La CR aurait aussi pu accepter cette description adaptée et ne pas saisir la GCR, mais dans le cas contraire nous n’aurions pas la clarification nécessaire.

La requête 1E* comportait effectivement une description adaptée. La CR n’a pas admis cette requête dans la procédure selon l’Art 13(2) RPCR pour la bonne raison que le titulaire sentant son brevet en danger s’est ravisé et a déposé durant la PO une requête avec une description adaptée.

Il se trouve que le problème de l’adaptation de la description n’est pas apparu durant la PO. Il a déjà été présent en 1ère instance, et il n’y avait donc pas de raison valable pour ce dépôt tardif.

En principe, une description adaptée ne doit être fournie que si la DO ou la CR ont validé un jeu de revendications. Il y même l’une ou l’autre décision qui l’affirme.

Par contre, si un déposant/propriétaire soumet de nouvelles revendications et ne se présente pas à une PO, il doit non seulement déposer de nouvelles séries de revendications, mais également soumettre une description adaptée aux séries de revendications respectives.
***
Problème posé 1
Mettez à jour le passage de l'extrait allant de « En principe, une » à « de revendications respectives. » en remplaçant « jeu de revendications » par « ensemble de revendications ».
Problème posé 2
D'après l'extrait, à quel stade le problème de l'adaptation de la description était-il déjà apparu ?

Données fournies
***
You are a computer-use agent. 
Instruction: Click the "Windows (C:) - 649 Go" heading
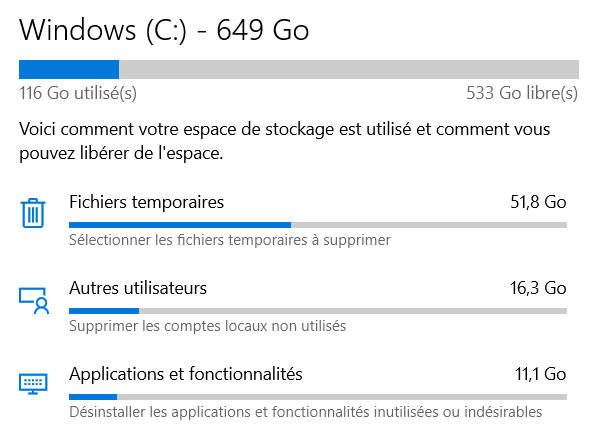point(164,30)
***
Réponse attendue 1
En principe, une description adaptée ne doit être fournie que si la DO ou la CR ont validé un ensemble de revendications. Il y même l’une ou l’autre décision qui l’affirme.

Par contre, si un déposant/propriétaire soumet de nouvelles revendications et ne se présente pas à une PO, il doit non seulement déposer de nouvelles séries de revendications, mais également soumettre une description adaptée aux séries de revendications respectives.

Réponse attendue 2
Il était déjà présent en 1ère instance.